Terminal Node Controller In A Router

[Andrew] used a DSL router to make his own Terminal Node Controller. This will become part of an APRS-IS network, an Internet-based network built by amateur radio operators. The router used here is a Dlink DSL-502T with an AVR based TNC module attached to the serial port header. The phone line connector and its accompanying hardware have been removed to make room for the TNC module, which is supplied with 12V via that red wire. When the router boots up it sends data to the serial port header so the firmware on the TNC needed some tweaking to accommodate this (yay for open source).

Want some more APRS goodness? Check out this AVR APRS tracker.

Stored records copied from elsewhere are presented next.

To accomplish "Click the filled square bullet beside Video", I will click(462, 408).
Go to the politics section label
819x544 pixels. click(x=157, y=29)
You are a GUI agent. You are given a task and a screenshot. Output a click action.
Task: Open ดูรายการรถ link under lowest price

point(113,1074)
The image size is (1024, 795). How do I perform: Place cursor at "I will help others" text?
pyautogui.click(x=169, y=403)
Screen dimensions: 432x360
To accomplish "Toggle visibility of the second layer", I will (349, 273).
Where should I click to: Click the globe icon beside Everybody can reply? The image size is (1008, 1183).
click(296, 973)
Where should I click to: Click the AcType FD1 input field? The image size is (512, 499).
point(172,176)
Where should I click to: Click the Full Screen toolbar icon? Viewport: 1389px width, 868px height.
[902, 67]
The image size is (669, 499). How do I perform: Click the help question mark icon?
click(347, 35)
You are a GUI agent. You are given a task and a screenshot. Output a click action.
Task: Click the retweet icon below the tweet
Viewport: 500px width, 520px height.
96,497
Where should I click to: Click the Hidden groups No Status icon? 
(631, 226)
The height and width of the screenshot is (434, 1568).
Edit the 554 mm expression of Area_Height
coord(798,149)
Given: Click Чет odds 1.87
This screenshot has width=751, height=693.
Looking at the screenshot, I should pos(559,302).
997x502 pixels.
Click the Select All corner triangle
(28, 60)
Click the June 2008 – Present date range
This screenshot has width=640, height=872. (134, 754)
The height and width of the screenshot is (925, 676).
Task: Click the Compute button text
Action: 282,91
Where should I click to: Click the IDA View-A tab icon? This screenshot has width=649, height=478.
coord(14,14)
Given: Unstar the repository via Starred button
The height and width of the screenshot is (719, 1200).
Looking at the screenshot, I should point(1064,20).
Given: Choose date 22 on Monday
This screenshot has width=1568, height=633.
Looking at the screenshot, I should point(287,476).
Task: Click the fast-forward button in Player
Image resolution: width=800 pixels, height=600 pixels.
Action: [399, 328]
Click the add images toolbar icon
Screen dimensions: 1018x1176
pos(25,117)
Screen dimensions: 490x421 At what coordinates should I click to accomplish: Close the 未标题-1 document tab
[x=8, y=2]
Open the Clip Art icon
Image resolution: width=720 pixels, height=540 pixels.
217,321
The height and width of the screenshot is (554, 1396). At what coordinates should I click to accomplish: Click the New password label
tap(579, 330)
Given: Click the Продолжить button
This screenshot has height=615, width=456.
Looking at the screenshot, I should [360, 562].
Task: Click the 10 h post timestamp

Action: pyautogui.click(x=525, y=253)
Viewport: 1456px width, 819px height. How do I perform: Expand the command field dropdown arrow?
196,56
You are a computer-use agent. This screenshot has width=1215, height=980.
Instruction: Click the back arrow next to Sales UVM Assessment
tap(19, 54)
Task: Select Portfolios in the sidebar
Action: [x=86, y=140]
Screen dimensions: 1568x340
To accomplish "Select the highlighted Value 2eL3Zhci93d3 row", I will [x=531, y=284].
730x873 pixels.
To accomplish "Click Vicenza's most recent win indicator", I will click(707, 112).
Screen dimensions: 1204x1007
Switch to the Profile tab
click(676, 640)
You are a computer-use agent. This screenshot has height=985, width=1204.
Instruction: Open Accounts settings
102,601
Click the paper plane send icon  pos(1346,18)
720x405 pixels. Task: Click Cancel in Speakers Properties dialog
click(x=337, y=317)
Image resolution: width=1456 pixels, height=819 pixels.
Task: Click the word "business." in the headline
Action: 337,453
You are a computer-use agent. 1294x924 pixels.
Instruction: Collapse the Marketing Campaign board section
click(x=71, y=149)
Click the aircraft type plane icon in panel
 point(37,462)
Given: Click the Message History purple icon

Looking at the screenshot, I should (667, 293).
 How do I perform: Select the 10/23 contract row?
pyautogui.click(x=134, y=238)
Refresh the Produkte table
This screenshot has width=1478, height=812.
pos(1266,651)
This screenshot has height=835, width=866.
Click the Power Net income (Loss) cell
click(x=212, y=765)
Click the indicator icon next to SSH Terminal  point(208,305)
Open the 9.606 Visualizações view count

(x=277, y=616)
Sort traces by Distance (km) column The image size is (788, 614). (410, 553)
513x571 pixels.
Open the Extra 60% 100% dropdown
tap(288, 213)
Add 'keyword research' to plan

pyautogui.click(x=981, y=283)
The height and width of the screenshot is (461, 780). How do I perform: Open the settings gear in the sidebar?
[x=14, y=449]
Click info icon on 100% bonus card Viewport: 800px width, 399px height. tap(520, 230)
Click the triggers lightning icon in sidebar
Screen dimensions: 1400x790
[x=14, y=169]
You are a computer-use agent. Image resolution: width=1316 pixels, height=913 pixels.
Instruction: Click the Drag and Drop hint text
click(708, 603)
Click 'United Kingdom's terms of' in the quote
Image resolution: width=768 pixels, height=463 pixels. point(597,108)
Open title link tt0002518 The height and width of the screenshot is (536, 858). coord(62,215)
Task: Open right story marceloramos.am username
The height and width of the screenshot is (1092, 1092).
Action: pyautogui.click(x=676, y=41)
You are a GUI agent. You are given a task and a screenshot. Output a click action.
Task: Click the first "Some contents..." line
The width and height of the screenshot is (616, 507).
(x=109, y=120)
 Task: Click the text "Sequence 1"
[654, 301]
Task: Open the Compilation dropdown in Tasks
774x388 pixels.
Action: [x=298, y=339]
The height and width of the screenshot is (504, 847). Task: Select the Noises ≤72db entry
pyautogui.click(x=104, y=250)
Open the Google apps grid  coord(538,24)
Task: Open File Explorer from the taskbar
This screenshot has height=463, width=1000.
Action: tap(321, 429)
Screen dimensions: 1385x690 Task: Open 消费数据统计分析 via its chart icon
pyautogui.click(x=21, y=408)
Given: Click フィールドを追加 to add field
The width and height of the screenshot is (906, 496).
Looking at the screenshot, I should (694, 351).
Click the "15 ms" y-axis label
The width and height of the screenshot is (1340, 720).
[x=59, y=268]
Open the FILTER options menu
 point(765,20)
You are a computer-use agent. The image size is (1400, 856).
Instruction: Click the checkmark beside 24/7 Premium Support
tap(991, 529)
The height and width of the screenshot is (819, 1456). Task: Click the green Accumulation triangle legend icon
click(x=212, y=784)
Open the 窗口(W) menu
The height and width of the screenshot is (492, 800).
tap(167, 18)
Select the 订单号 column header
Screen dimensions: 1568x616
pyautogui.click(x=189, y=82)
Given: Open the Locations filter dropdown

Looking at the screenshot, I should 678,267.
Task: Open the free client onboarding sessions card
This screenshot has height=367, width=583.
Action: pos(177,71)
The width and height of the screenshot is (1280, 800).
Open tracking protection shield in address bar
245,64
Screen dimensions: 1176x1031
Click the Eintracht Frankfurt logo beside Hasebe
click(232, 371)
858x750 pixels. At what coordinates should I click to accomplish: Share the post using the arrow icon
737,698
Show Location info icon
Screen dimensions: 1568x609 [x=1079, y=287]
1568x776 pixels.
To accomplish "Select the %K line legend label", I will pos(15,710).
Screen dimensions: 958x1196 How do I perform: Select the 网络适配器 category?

17 thoughts on “Terminal Node Controller In A Router

  1. Think of APRS as twitter without wires. It the network gets built out sufficiently it could be a real asset for both amateur radio and for the community when emergency communications are needed.

    It also can act as an automatic position reporting system and that is what lots of hams use it for but it was not the intent of the guy who invented it.

  2. Agree there is nothing really new here but for those who have access to DSL-502T’s and want to build IGates all the detail on other blog including how to build the OpenWRT images might be useful.

  3. Nice to see that the hams are still at it.
    I remember using RTTY back in the 80’s.
    RTTY was a way computers could communicate using a serial interface using amateur radio . Wireless networking years before the internet. Sending text messages back and forth over a distance of 5000 miles was pretty awesome then and still is now.

  4. This is awesome. Amateur radio is such a wonderful tool for experimentation. I hope that posts like this will bring more people to the hobby.

    Amateur radio provides such a vast area for experimentation and hacking that it is suprising that I don’t see more of us taking advantage. It really is sad.

    Good job guys.

    73 KJ4KNW

  5. @Leigh — I found a “Homer” to help me out. The 1st thing I’m going to do is set up an inbound i-Gate. Looks like I won’t need the TNC, since I’ve found several pieces of code that use the soundcard as a decent substitute. The setup will go well with my already-running 10M propagation beacon.

    Looks like this will be a good complement to my CWOP, just as soon as I can get my weather station fixed and calibrated again.